L’Italien a repris la suite de l’empire construit par son père et son grand-père. À coups de rachats, il accélère le développement du groupe qui pèse 12,3 milliards d’euros de chiffre d’affaires.

Le groupe Ferrero est "l’une des entreprises les plus secrètes au monde", rapportait en 2010 The Guardian. Une source du média britannique allait même jusqu’à comparer aux pratiques de la Nasa les mesures prises par la société pour se prémunir contre l’espionnage industriel. Le groupe cultive l’art de la discrétion, tout comme la famille qui l’a construit. "On ne doit apparaître dans les journaux que deux fois : dans son avis de naissance et son faire-part de décès", confiait Michele Ferrero, fils du fondateur. Il faudra attendre 2011 pour que le spécialiste des confiseries ouvre pour la première fois à la presse les portes de son usine d’Alba au nord de l’Italie, celle qui a vu naître le fameux Nutella.

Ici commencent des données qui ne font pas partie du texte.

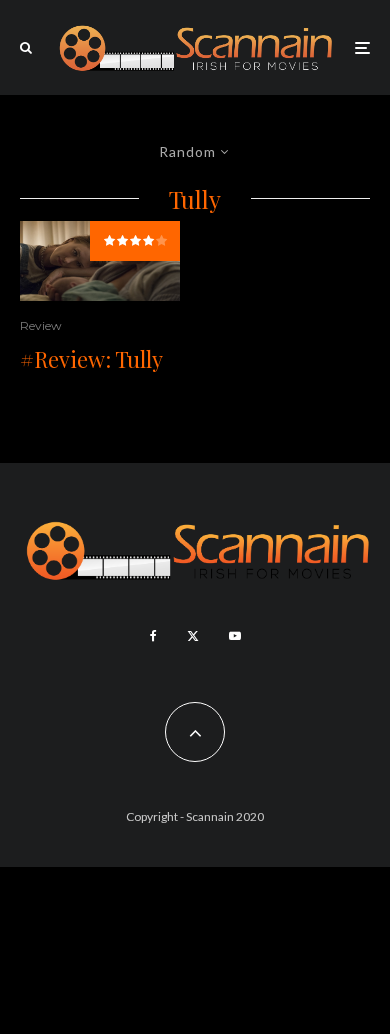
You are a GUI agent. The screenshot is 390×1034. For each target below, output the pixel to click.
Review (41, 325)
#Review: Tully (91, 359)
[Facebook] (153, 636)
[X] (193, 636)
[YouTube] (235, 636)
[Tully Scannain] (100, 261)
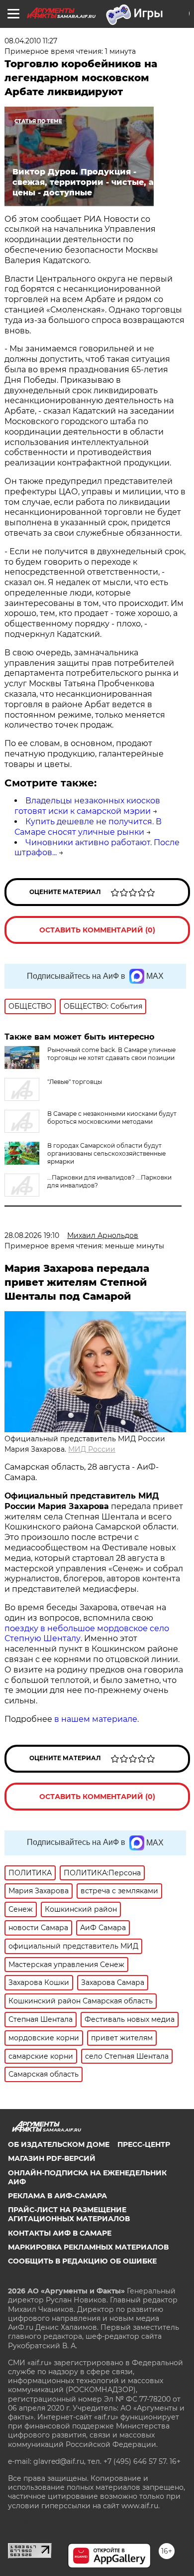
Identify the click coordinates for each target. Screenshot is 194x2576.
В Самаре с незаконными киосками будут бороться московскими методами (112, 1117)
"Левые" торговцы (74, 1081)
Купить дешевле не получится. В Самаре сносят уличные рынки (88, 827)
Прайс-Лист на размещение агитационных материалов (69, 2214)
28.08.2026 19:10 (31, 1235)
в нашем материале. (96, 1719)
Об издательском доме (58, 2144)
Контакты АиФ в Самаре (59, 2233)
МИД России (91, 1449)
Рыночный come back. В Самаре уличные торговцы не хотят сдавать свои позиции (111, 1053)
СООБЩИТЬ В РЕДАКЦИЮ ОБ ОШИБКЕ (82, 2261)
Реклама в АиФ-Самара (57, 2195)
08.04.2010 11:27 (30, 40)
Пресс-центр (143, 2144)
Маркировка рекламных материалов (88, 2247)
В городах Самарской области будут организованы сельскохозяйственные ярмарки (106, 1153)
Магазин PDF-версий (52, 2158)
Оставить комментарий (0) (97, 929)
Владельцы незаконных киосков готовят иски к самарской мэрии (87, 806)
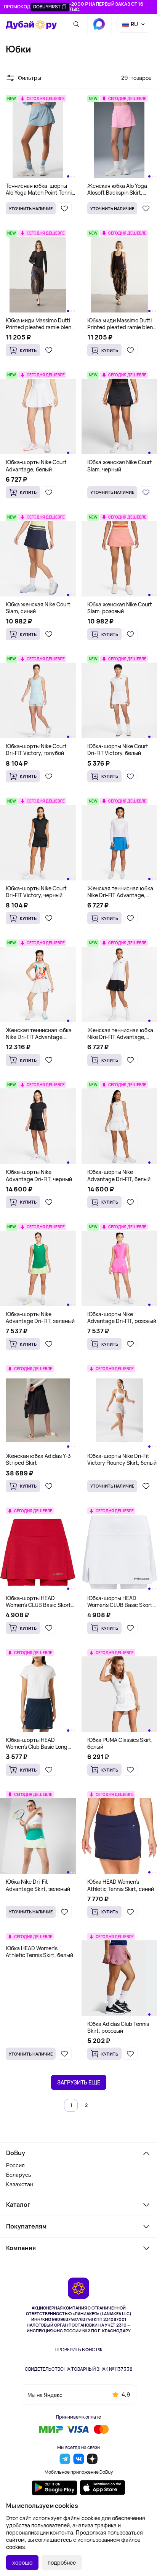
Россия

Produits italiens, ancrage français

Tout a commencé dans le Piémont, au lendemain de la Seconde Guerre mondiale. Pour pallier la pénurie de cacao, le chocolatier-pâtissier Pietro Ferrero décide de le remplacer par des noisettes de sa région. L’ancêtre de la pâte à tartiner la plus célèbre, baptisé alors le Giandujot, est également le fruit d’une autre évolution : la légende raconte que par un été caniculaire le mélange de noisettes se mit à fondre au soleil et à prendre une consistance plus crémeuse, qui donna naissance au Supercrema, devenu depuis 1964 le Nutella.

Pour préserver ses recettes, le groupe utilise des méthodes inspirées de la Nasa

Si le succès est rapidement au rendez-vous, notamment auprès des enfants et des ouvriers, le développement de l’entreprise tient aussi à Michele Ferrero et à sa femme, Maria Franca, qui l’aida à ouvrir des bureaux à l’étranger. La France a rapidement joué les terres d’accueil, le groupe y ayant posé ses valises dès la fin des années 1950. Ferrero lance dans une ancienne usine de textile, près de Rouen, la production de Mon Chéri, avant d’y amener celle du Nutella puis de nouvelles gourmandises. Ainsi, un tiers de la production mondiale de la pâte à tartiner provient de l’Hexagone, où sont également fabriqués chaque jour 2,4 millions de Kinder Bueno.

Friand d’acquisition

La loi des dynasties ("le père construit, le fils consolide, le petit-fils dilapide") ne se vérifie pas chez les Ferrero. Les fils de Michele, Pietro et Giovanni, ont repris fièrement le flambeau pendant plus de dix ans jusqu’au décès du premier lors d’une mission humanitaire en Afrique du Sud. À 57 ans, Giovanni Ferrero, également romancier, est à la tête d’une fortune de 29,3 milliards d’euros faisant de lui l’homme le plus riche d’Italie. Le dirigeant, basé à Bruxelles, a apporté sa pierre à l’entreprise, notamment en faisant évoluer sa stratégie. Si sous son père le groupe croissait de manière essentiellement organique, Giovanni – devenu PDG à la mort de Michele en 2015, puis "seulement" président par la suite – joue la carte des acquisitions. Il s’empare des biscuits Delacre, du chocolatier Fannie May ou encore du confiseur Ferrara Candy. "Derrière la marque, les résultats et l’expansion d’une entreprise multinationale, c’est l’histoire d’une famille piémontaise brillante et tenace qui puise son extraordinaire force de croissance dans la devise de la Fondation Ferrero : travailler, créer, donner", explique Ferrero sur son site. Les ambitions fixées par Giovanni laissent à penser que cette belle histoire pourrait durer encore longtemps.